→ **Supplied material**

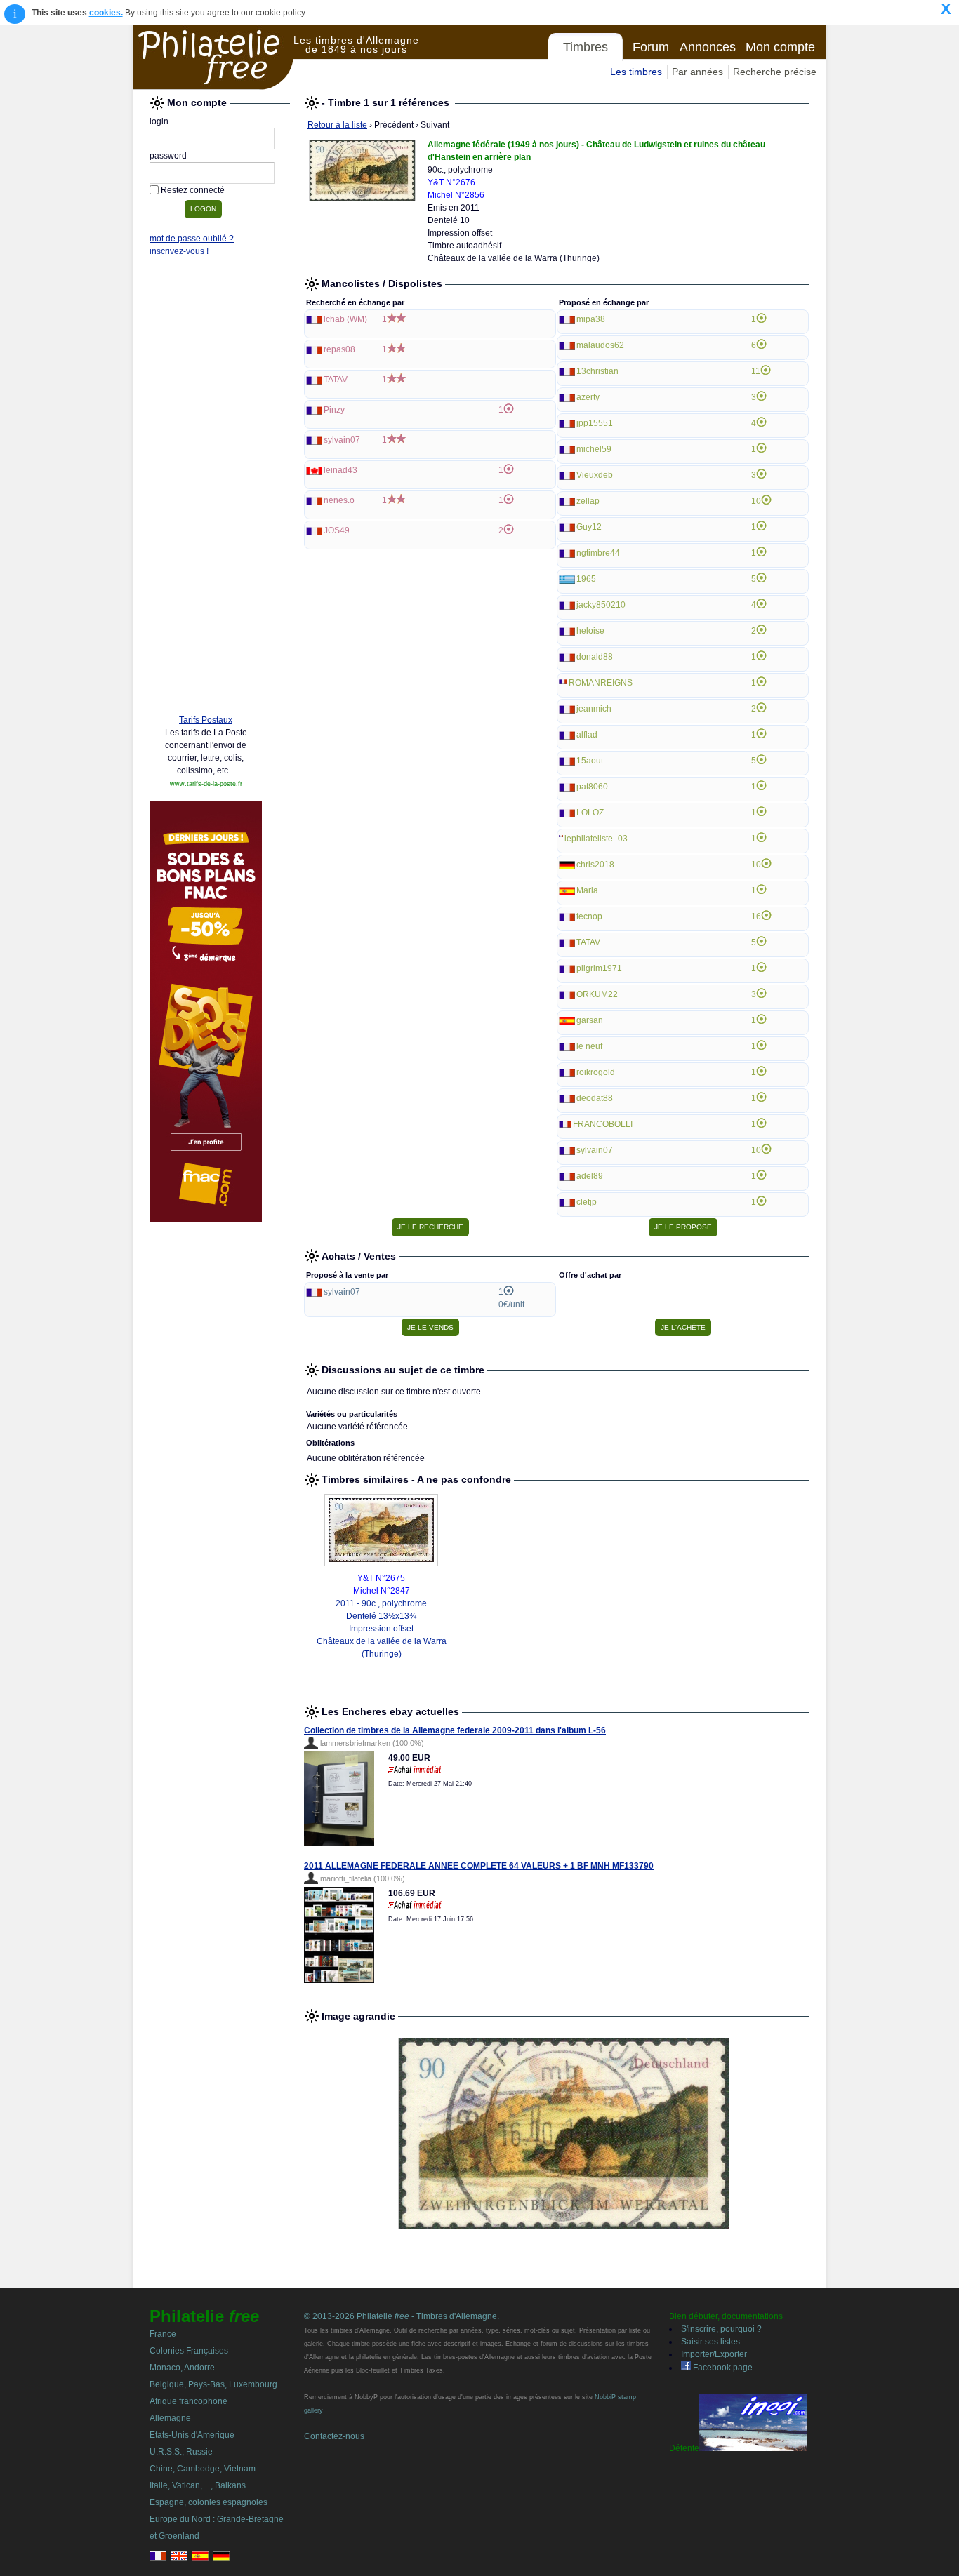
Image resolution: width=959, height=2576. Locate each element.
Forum (651, 47)
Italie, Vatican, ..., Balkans (198, 2485)
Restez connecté (193, 190)
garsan (589, 1020)
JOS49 (337, 530)
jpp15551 (594, 423)
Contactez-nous (334, 2436)
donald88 (594, 657)
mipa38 (590, 319)
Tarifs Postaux (205, 720)
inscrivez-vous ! (179, 251)
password (168, 156)
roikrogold (595, 1072)
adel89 (589, 1176)
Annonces (708, 47)
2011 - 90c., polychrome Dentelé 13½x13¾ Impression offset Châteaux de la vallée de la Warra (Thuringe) (382, 1629)
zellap (588, 501)
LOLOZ (590, 812)
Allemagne (170, 2418)
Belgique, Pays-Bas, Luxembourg (213, 2384)
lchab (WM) (345, 319)
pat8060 (592, 787)
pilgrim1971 (599, 968)
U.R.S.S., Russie (181, 2452)
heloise (590, 631)
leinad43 (340, 470)
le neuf (589, 1046)
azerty (588, 397)
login (159, 121)
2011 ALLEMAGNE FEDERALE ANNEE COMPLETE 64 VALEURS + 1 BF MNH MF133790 (479, 1866)
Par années (697, 71)
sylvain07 (342, 440)
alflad (586, 735)
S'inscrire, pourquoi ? (721, 2329)
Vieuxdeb (594, 475)
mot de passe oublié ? (192, 238)
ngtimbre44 (598, 553)
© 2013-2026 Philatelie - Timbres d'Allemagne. (401, 2316)
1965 (586, 579)
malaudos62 (600, 345)
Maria (587, 890)
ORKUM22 (597, 994)
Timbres (585, 47)
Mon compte (780, 47)
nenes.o (339, 500)
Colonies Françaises (189, 2351)
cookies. (106, 13)
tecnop (589, 916)
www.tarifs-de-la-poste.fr (206, 783)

→ **Problem to solve**
Take the lines above from the one containing "LOLOZ (590, 812)" down to the one containing "1965 (586, 579)", and transcribe them exactly, both ends included.

→ **Worked solution**
LOLOZ (590, 812)
Allemagne (170, 2418)
Belgique, Pays-Bas, Luxembourg (213, 2384)
lchab (WM) (345, 319)
pat8060 (592, 787)
pilgrim1971 (599, 968)
U.R.S.S., Russie (181, 2452)
heloise (590, 631)
leinad43 (340, 470)
le neuf (589, 1046)
azerty (588, 397)
login (159, 121)
2011 ALLEMAGNE FEDERALE ANNEE COMPLETE 64 VALEURS + 1 BF MNH MF133790 (479, 1866)
Par années (697, 71)
sylvain07 (342, 440)
alflad (586, 735)
S'inscrire, pourquoi ? (721, 2329)
Vieuxdeb (594, 475)
mot de passe oublié ? (192, 238)
ngtimbre44 (598, 553)
© 2013-2026 Philatelie - Timbres d'Allemagne. (401, 2316)
1965 (586, 579)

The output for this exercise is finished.